EXTRAIT DU DOCUMENT:
============================================================
Une fois que nous sommes à KIBUYE, la mission a déjà changé de nature et nous sommes en zone d'attente.
Concernant mon équipe, j'avais 2 équipes de 4 personnes du 13ème RDP venant de BANGUI. En ce qui
concerne le GIGN et l'EPIGN, je n'étais pas leur supérieur hiérarchique.

Question : quelles informations parviennent jusqu'à vous quant au contenu des ordres d'opération
(celui du général GERMANOS du 22 juin 1994 - D3066- -et du général LAFOURCADE du 25 juin
1994 - D4958 -)? Quels éléments sur le contexte avez vous lors de votre départ en mission et lors de
votre arrivée sur le théâtre d'opération?

Réponse :

Je ne sais rien des ordres d'opération que je n'ai jamais lus. En ce qui me concerne je n'ai même
jamais rencontré le Général LAFOURCADE. Je pense que le 25 juin nous étions déjà sur KIBUYE dans
cette fameuse zone d'attente. L'opération se ré-articule à KIBUYE, conformément aux termes de la
Résolution de l'ONU, je veux dire par là qu'on ne va pas faire ce pour quoi on était venu. En ce qui me concerne, j'avais mes propres informations car j'avais déjà été, en 1992, à BANGUI auprès des EFAO. Dans ce cadre j'étais allé à KIGALI en 1992, à l'époque où l'armée française avait aidé les forces armées rwandaises à arrêter le FPR à BYUMBA. A BANGUI, nous n'avons pas reçu de briefing particulier, nous avions les informations qui passaient dans les médias, nous avions connaissance des massacres d'ampleur à compter du mois d'avril. Il était dit, sur la situation militaire, que tirant partie des accords d'ARUSHA, le FPR ayant un bataillon à KIGALI, reprenait l'offensive. C'est au mois de juin qu'il y a un déclenchement des hostilités du FPR à KIGALI.
============================================================
CONSIGNE:
Recopiez mot pour mot, s'il vous plaît, le passage de l'extrait qui va de « Question : quelles » jusqu'à « le théâtre d'opération? ». Appuyez-vous uniquement sur l'extrait.

ENTRÉES EXTRAITES:
============================================================
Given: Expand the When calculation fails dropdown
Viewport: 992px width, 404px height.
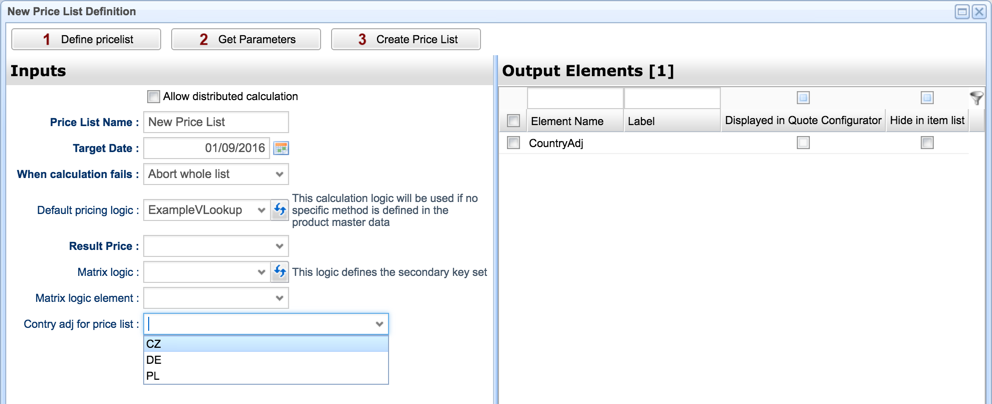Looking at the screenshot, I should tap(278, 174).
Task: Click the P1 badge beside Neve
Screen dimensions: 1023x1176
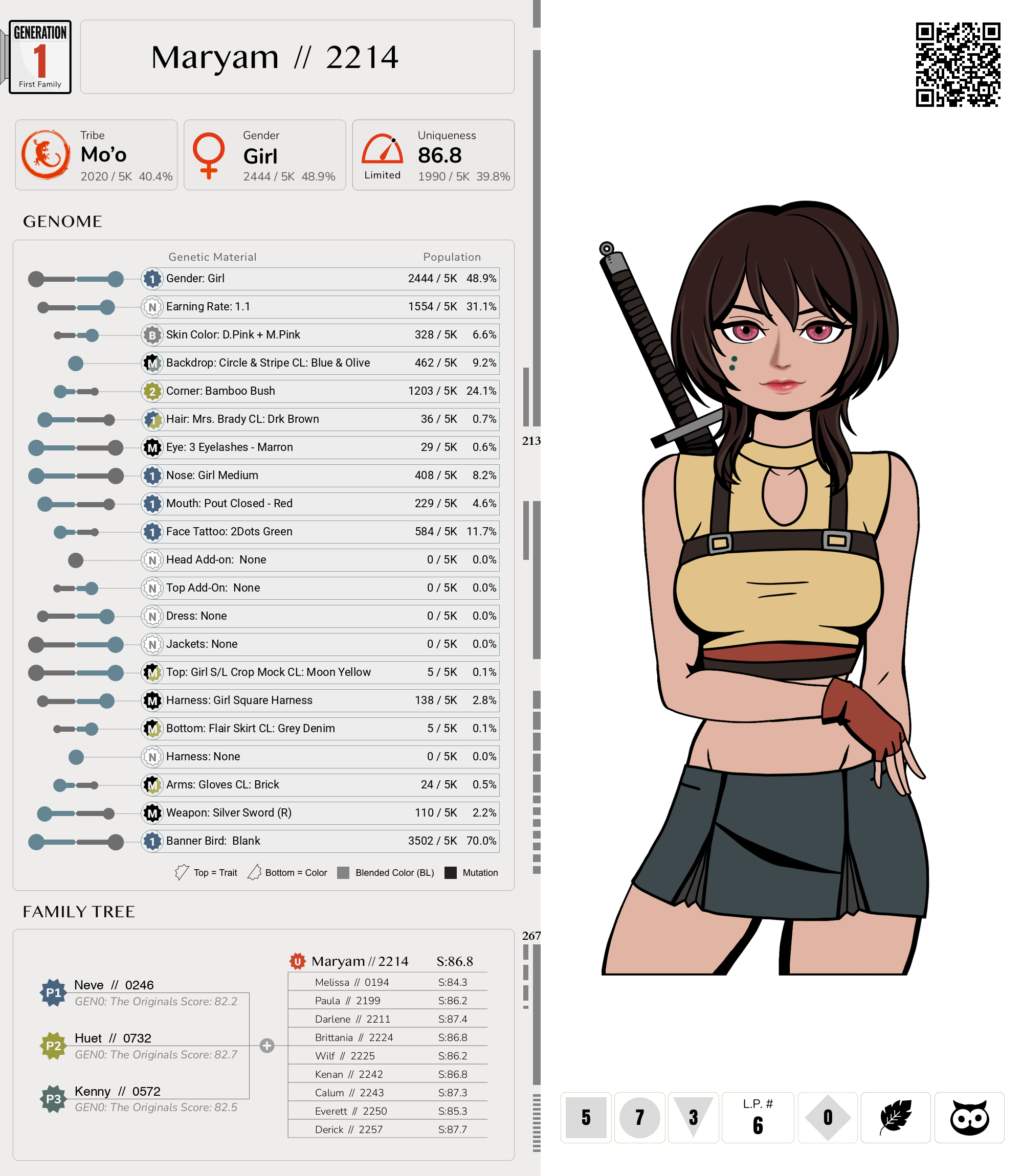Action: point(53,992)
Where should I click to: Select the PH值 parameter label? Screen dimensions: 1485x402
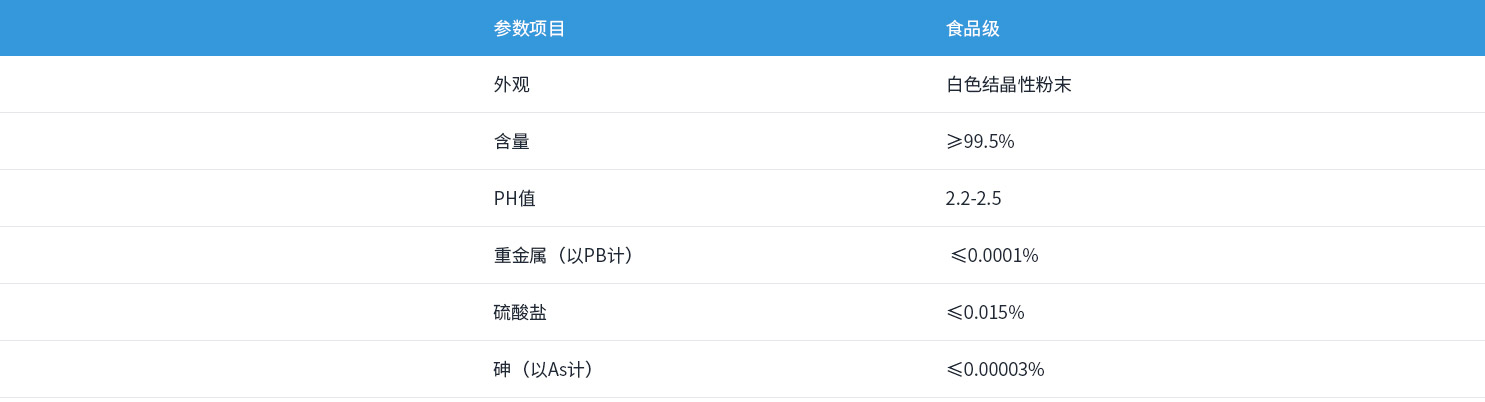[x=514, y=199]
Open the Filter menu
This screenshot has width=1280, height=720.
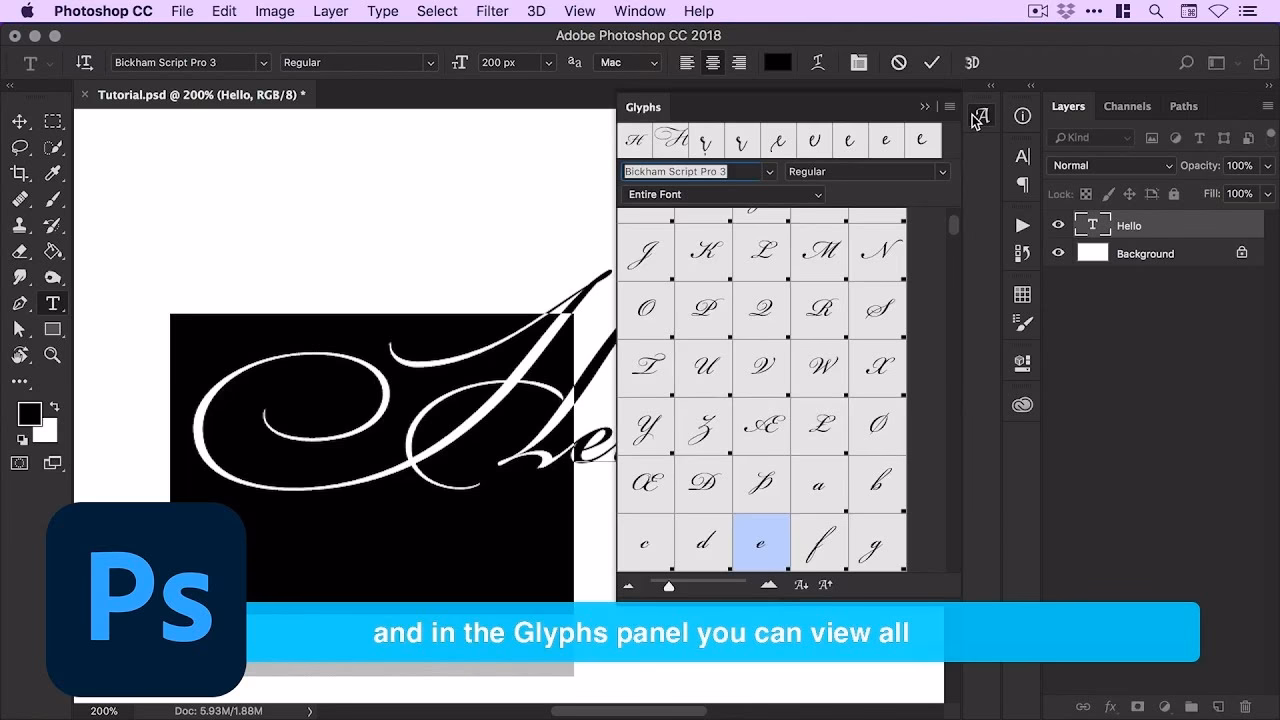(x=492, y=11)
============================================================
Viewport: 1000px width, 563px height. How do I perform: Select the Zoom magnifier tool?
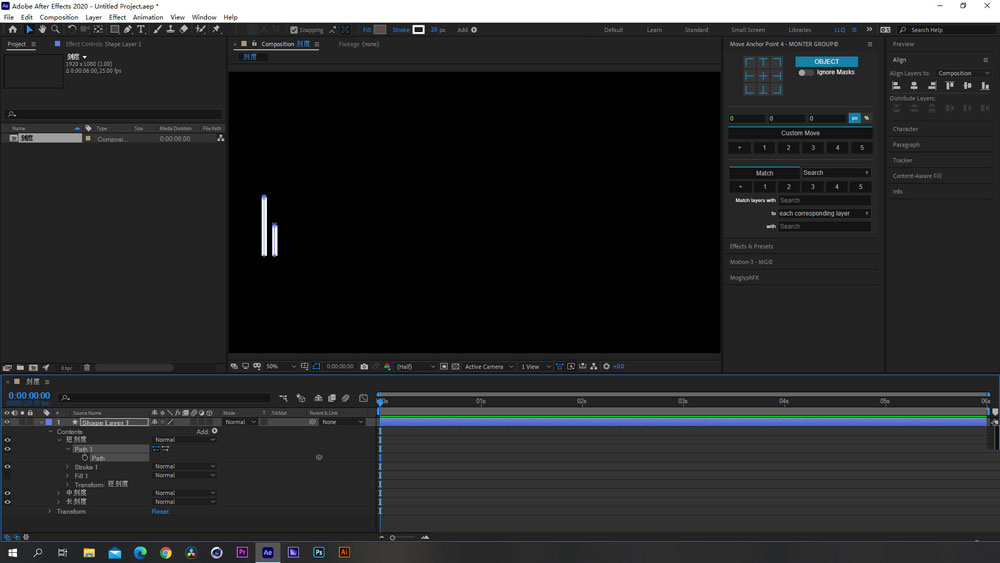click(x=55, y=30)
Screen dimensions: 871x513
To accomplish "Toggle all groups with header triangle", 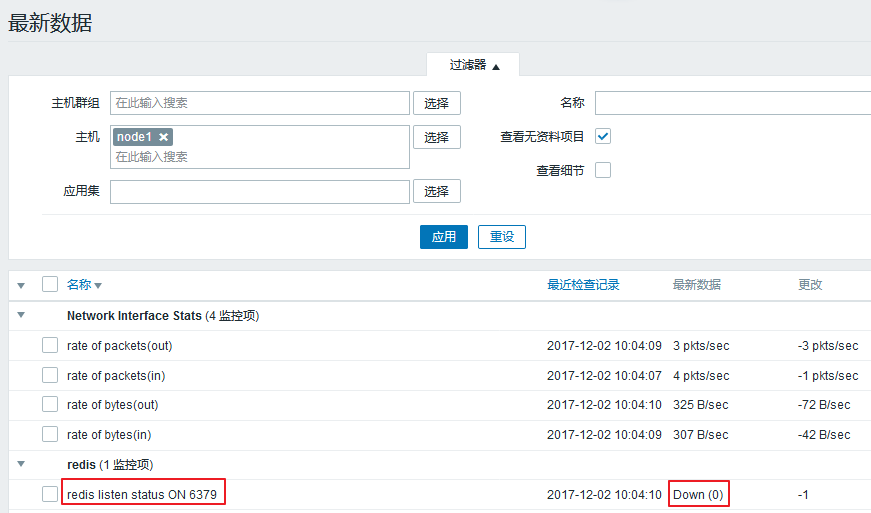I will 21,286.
============================================================
SOLUTION RÉDIGÉE:
Question : quelles informations parviennent jusqu'à vous quant au contenu des ordres d'opération
(celui du général GERMANOS du 22 juin 1994 - D3066- -et du général LAFOURCADE du 25 juin
1994 - D4958 -)? Quels éléments sur le contexte avez vous lors de votre départ en mission et lors de
votre arrivée sur le théâtre d'opération?